### Source passage

The small lobe has two key components that have been highlighted in the image. There is the P-loop highlighted in cyan blue, responsible for recognising the phosphorylated site. More importantly, a mutation of K82R showed that this residue is essential for catalysis. This is the invariant lysine residue that is responsible for bonding to the ATP substrate used in phosphorylation, as its orientation into the cleft would suggest.
The large lobe similarly has two key regions. The activation loop in the wild-type structure was extremely disordered, however the double mutant T208A/S212A revealed 5 more residues than the wild type. These residues are part of the P+1 loop. Within the activation loop is also the primary phosphorylation site, T208, however this was disordered in the structural rendering. pT208 is responsible for engaging in ion pair interaction with R147 in the catalytic loop, coloured in yellow in the structure. This interaction orientates D175, adjacent to R147, ideally for attacking the OH group of the substrate. The disordered state of the loop structures often causes misunderstanding of the structure in three-dimensional; in vivo these loops have flexibility that a crystal model does not predict. However, molecular dynamic simulations can help increase the understanding of the disorder.
Connecting the two lobes is a linker region composed of six residues. Furthermore, there are hydrogen bonds made between the small and large lobe; these are restricted to a narrow region allowing the small lobe to be freed from the large lobe, revealing the catalytic cleft.
Figure 6. A detailed look at the kinase domain of MARK2 T208A/S212A.
The UBA domain
The UBA domain of MARK2 consists of three small helices, with two helices being roughly antiparallel to each other. This is inconsistent with all known structures of the UBA domains whereby the two helices are parallel. Figure 8 shows the alignment of MARK2 UBA with RUH-074 UBA, a typical UBA domain [3].
The UBA domain binds to the small lobe of the kinase domain at the back end of the cleft. The majority of interactions are hydrophobic interactions and some hydrogen bonding. It is believed that the unexpected, antiparallel helices arise due to the interaction with the N-lobe. Alternatively, antiparallel helices are just a specific feature of the MARK2 kinase.
The role of UBA in MARK2 is not completely understood. The presence of UBA would suggest a ubiquitin binding function. In the structure present, there is no open space that would allow ubiquitin to bind; a MARK2-ubiquitin complex has not been identified. Another idea is that this domain has an autoregulatory role whereby is binds into the catalytic cleft of the kinase domain, thus inactivating the protein.
Connecting the UBA to the kinase domain is a linker composed of ~20 residues. The first half of this linker has a motif similar to the common docking motif in MAP kinases that is responsible for binding upstream/downstream regulators. The second half has an extended conformation distant from the kinase domain, which could suggest that the UBA domain is capable of moving away from the kinase domain, providing different regulatory states.
Figure 7. A detailed look at the UBA domain and the linker that connects it to the kinase domain.
Figure 8. An alignment of MARK2 UBA domain (blue) with the UBA domain of RUH-074 (teal). Arrows are drawn to show the directions of the helices.
References:
[1] MARX, A., NUGOOR, C., MULLER, J., PANNEERSELVAM, S., TIMM, T., BILANG, M., MYLONAS, E., SVERGUN, D. I., MANDELKOW, E. M. & MANDELKOW, E. 2006. Structural variations in the catalytic and ubiquitin-associated domains of microtubule-associated protein/microtubule affinity regulating kinase (MARK) 1 and MARK2. J Biol Chem, 281, 27586-99.
[2] http://mordred.bioc.cam.ac.uk/~rapper/rampage.php
[3] KITASAKA, S., RUHUL MOMEN, A.Z.M., HIROTA, H., MUTO, Y., YOKOYAMA, S. 2007. Solution structure of RUH-074, a human UBA domain. RCSB PDB.

######
### Source data

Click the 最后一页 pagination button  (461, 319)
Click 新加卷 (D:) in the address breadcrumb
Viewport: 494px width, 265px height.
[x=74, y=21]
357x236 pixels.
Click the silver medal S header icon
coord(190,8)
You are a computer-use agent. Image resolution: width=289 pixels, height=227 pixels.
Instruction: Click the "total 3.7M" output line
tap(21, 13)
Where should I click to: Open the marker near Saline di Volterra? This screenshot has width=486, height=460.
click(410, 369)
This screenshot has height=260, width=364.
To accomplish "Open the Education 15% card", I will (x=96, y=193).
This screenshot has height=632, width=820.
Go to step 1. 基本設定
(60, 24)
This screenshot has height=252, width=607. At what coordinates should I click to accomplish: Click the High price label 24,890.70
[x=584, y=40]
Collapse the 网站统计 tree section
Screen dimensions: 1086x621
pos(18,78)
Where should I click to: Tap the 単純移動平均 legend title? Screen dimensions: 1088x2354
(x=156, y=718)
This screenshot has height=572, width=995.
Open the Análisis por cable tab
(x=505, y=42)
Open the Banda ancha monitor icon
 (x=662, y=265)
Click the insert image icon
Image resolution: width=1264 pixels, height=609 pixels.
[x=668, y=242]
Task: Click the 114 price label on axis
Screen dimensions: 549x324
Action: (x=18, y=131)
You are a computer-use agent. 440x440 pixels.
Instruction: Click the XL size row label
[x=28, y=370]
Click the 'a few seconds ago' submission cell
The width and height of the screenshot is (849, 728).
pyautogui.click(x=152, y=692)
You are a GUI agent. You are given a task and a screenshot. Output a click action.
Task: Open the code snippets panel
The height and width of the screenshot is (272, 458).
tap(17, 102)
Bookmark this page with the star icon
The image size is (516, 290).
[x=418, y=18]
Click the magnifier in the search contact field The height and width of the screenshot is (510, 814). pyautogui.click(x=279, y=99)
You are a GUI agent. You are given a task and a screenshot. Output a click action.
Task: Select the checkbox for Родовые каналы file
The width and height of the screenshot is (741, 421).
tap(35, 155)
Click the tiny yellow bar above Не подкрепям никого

######

Assigned task
In the passage on the MARK2 structure, how many residues make up the linker that connects the two lobes of the kinase domain?

Your solution
Six residues.